*** INPUT RECORDS Section Begins ***

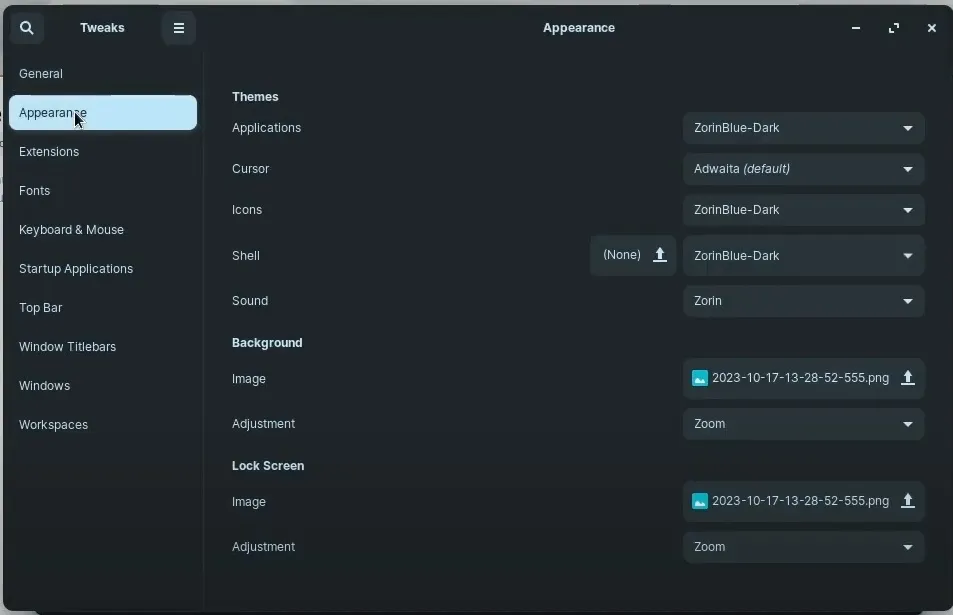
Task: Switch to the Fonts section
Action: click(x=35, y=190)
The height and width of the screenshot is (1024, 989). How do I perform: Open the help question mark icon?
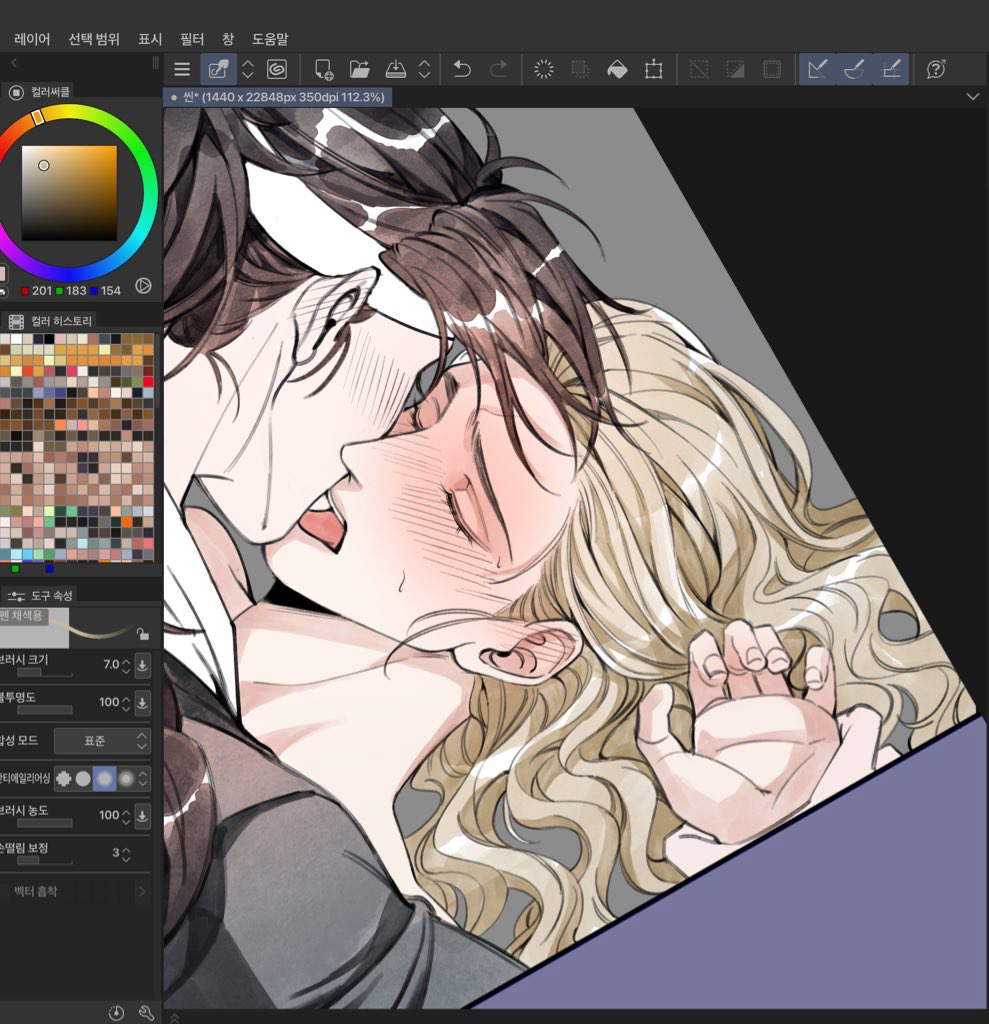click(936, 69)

*** INPUT RECORDS Section Ends ***
*** INPUT RECORDS Section Begins ***

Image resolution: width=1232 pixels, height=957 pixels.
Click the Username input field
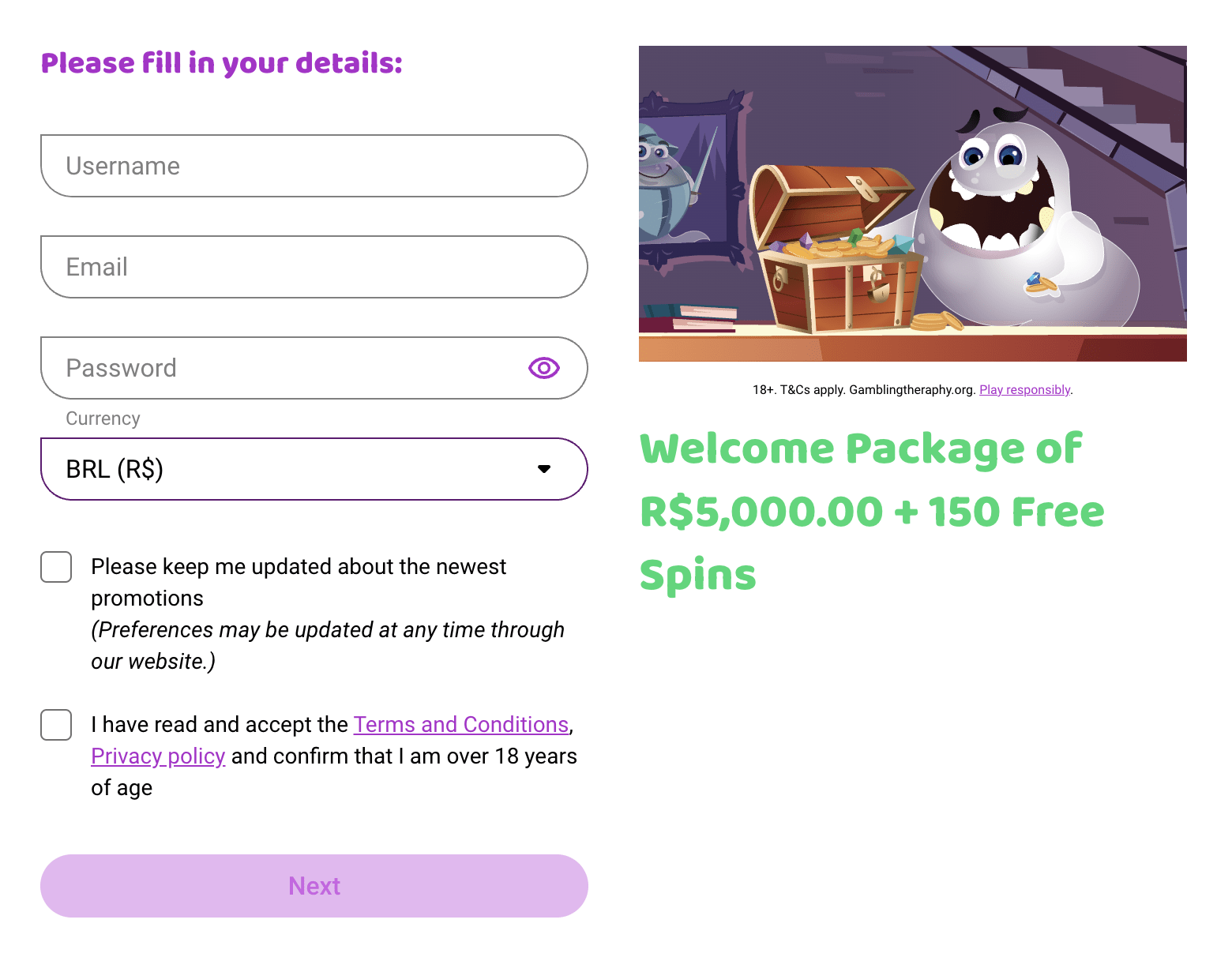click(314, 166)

*** INPUT RECORDS Section Ends ***
*** INPUT RECORDS Section Begins ***

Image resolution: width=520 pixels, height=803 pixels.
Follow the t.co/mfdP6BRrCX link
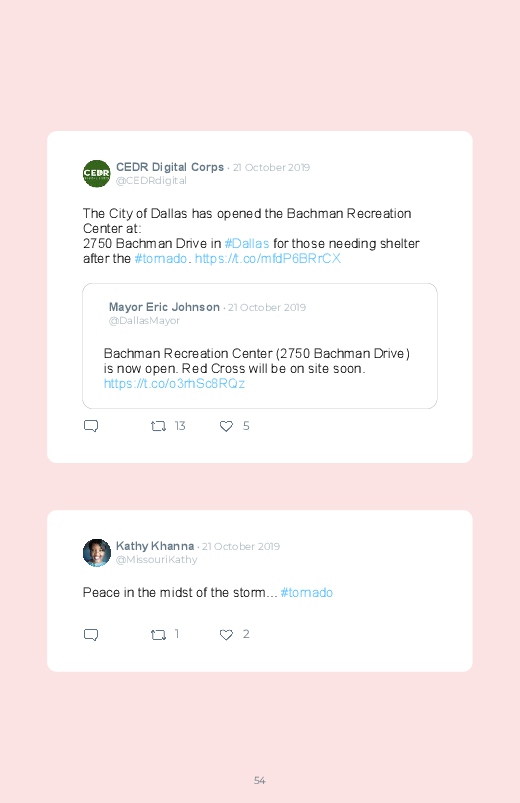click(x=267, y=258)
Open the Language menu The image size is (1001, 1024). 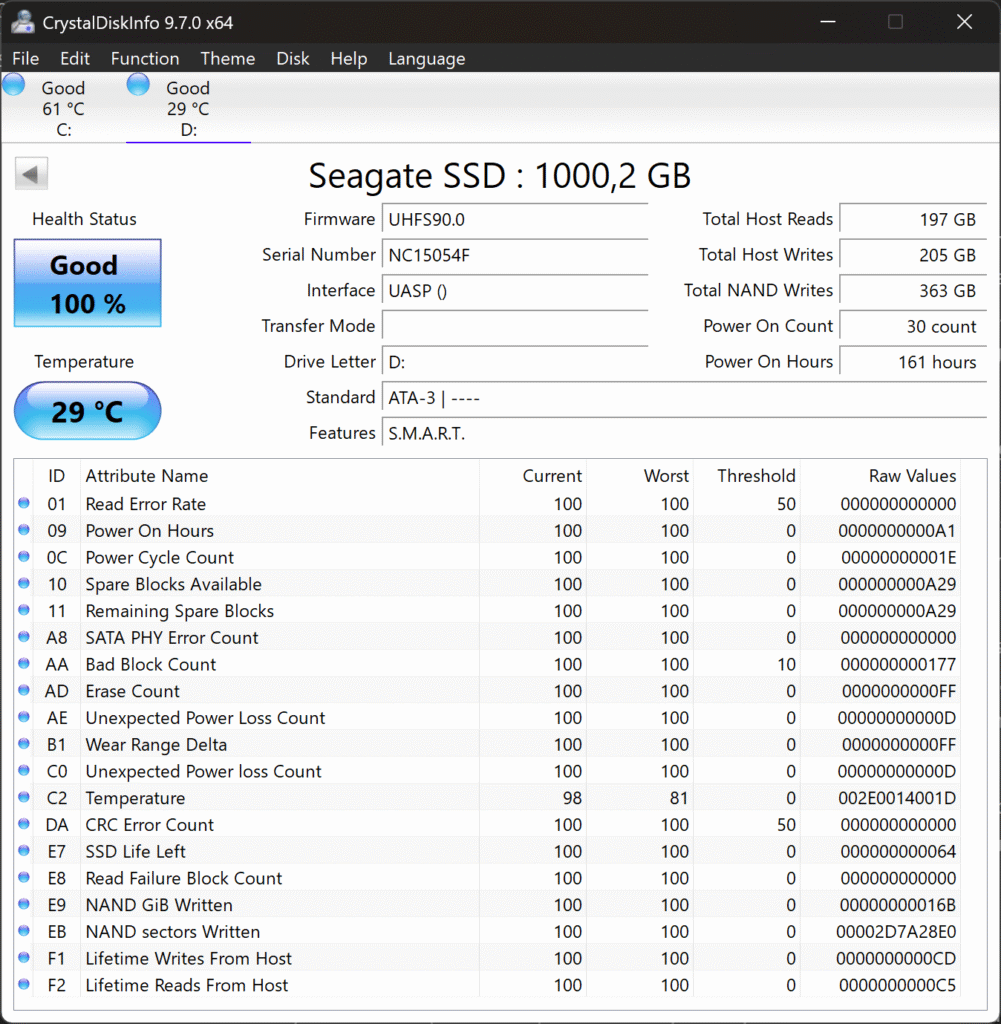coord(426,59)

*** INPUT RECORDS Section Ends ***

● WORK ORDER: Looking at the listing above, which lines hold "resolution"? Copy every such line.

● ANSWER TO THE EXERCISE:
Image resolution: width=1232 pixels, height=957 pixels.
Image resolution: width=520 pixels, height=803 pixels.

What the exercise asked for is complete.